__Assigned task__
Return exactly the listing's lines, from its first line to the line holding "Task: Open the 收益 tab", ends included.

__Available data__
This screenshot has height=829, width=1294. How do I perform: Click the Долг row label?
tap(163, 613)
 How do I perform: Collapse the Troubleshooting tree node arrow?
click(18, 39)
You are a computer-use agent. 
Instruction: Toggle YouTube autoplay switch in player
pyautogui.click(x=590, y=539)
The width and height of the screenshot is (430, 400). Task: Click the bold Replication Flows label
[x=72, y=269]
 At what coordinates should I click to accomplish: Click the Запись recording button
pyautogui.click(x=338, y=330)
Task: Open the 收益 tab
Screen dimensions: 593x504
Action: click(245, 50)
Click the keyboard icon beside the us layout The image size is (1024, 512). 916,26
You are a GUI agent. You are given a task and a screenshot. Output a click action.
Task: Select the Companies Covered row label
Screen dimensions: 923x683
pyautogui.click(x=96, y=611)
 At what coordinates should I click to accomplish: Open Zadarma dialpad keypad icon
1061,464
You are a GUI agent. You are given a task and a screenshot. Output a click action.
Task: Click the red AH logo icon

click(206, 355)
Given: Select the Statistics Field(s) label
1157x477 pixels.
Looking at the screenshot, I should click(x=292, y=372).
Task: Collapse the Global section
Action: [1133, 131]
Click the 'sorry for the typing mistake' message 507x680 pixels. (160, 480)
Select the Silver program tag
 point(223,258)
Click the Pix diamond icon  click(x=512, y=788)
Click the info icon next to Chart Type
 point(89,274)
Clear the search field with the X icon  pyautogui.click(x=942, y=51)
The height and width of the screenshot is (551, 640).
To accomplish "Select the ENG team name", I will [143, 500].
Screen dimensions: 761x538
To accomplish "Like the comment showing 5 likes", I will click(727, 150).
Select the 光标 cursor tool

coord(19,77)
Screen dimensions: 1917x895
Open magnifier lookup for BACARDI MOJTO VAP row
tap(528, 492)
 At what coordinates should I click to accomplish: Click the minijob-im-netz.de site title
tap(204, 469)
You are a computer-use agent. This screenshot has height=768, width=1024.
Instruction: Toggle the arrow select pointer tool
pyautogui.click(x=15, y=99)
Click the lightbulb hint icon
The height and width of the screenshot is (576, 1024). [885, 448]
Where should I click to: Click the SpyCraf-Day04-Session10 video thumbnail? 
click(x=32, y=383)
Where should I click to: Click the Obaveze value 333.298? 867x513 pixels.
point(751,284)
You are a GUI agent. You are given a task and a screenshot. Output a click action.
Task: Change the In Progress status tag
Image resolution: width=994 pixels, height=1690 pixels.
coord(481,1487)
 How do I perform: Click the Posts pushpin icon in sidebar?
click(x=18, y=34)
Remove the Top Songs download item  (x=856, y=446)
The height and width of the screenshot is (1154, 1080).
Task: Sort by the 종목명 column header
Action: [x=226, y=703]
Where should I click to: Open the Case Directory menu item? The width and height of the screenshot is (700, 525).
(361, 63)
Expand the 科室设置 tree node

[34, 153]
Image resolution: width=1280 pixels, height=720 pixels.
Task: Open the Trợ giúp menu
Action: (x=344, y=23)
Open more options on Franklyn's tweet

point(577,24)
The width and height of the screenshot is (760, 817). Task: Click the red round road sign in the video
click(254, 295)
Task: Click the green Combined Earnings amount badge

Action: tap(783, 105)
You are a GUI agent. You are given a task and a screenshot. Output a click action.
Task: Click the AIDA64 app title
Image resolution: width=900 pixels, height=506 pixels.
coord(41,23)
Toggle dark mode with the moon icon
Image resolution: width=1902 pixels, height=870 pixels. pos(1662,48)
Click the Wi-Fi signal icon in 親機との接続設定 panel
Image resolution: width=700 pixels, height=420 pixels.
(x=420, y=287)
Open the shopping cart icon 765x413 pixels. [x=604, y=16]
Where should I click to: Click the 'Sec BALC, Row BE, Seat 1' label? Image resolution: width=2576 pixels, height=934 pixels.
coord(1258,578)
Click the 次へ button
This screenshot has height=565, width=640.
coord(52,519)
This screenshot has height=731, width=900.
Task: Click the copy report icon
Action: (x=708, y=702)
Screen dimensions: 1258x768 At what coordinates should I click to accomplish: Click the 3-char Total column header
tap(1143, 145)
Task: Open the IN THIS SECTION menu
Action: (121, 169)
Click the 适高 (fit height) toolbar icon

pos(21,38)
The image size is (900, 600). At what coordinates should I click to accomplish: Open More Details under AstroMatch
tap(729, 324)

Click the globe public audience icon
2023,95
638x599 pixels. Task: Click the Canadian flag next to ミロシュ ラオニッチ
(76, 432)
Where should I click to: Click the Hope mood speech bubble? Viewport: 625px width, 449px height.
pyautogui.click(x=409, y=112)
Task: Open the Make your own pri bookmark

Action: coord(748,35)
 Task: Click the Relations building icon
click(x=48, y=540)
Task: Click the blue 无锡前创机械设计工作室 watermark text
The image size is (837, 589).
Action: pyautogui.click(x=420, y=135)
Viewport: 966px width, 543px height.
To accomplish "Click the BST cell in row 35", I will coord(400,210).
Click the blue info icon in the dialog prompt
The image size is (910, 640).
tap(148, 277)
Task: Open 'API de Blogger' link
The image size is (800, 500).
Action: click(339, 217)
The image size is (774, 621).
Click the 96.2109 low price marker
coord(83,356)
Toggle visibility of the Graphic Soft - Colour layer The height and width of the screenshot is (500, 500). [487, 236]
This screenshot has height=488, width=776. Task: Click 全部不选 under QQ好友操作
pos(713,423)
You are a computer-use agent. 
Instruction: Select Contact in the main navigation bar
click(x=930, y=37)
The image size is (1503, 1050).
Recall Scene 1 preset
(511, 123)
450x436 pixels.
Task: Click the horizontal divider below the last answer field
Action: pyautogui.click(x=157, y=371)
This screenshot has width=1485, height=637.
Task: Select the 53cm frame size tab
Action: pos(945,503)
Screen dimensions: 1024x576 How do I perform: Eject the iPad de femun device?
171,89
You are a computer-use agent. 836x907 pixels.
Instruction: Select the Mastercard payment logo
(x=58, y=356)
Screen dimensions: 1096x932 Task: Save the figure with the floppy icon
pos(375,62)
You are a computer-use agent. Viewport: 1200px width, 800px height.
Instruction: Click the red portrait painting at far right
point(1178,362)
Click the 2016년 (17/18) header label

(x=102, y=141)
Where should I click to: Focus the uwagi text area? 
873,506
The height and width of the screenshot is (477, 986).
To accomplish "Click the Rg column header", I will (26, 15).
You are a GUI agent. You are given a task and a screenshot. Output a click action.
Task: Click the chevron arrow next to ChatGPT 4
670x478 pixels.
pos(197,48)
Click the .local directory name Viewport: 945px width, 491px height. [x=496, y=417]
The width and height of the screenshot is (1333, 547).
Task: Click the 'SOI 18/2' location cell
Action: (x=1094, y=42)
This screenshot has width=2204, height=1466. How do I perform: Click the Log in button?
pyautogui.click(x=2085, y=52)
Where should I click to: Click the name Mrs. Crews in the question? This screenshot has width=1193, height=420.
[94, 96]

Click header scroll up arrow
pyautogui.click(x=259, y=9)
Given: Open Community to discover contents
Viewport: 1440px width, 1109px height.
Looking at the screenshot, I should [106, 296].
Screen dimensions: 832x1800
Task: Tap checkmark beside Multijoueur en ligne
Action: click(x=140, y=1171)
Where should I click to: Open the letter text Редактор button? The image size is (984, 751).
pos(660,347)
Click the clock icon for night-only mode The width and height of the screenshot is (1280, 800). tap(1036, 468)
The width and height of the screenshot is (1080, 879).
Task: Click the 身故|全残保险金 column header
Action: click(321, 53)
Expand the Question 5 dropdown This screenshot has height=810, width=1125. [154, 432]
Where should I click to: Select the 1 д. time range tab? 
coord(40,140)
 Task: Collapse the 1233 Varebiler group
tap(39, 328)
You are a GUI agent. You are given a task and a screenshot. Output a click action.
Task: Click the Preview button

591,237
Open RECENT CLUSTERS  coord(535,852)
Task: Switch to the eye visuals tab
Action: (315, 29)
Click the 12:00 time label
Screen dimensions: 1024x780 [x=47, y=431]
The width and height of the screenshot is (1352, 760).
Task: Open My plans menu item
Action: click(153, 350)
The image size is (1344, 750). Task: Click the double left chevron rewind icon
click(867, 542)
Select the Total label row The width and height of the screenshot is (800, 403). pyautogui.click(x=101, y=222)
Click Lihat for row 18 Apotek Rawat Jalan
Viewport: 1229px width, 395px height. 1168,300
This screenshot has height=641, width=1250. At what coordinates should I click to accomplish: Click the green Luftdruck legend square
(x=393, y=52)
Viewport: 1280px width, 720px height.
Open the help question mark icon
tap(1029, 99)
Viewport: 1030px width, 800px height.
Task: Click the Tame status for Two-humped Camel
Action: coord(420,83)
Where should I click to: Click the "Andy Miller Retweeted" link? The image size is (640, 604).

__Output for this task__
This screenshot has height=829, width=1294. How do I perform: Click the Долг row label?
tap(163, 613)
 How do I perform: Collapse the Troubleshooting tree node arrow?
click(18, 39)
You are a computer-use agent. 
Instruction: Toggle YouTube autoplay switch in player
pyautogui.click(x=590, y=539)
The width and height of the screenshot is (430, 400). Task: Click the bold Replication Flows label
[x=72, y=269]
 At what coordinates should I click to accomplish: Click the Запись recording button
pyautogui.click(x=338, y=330)
Task: Open the 收益 tab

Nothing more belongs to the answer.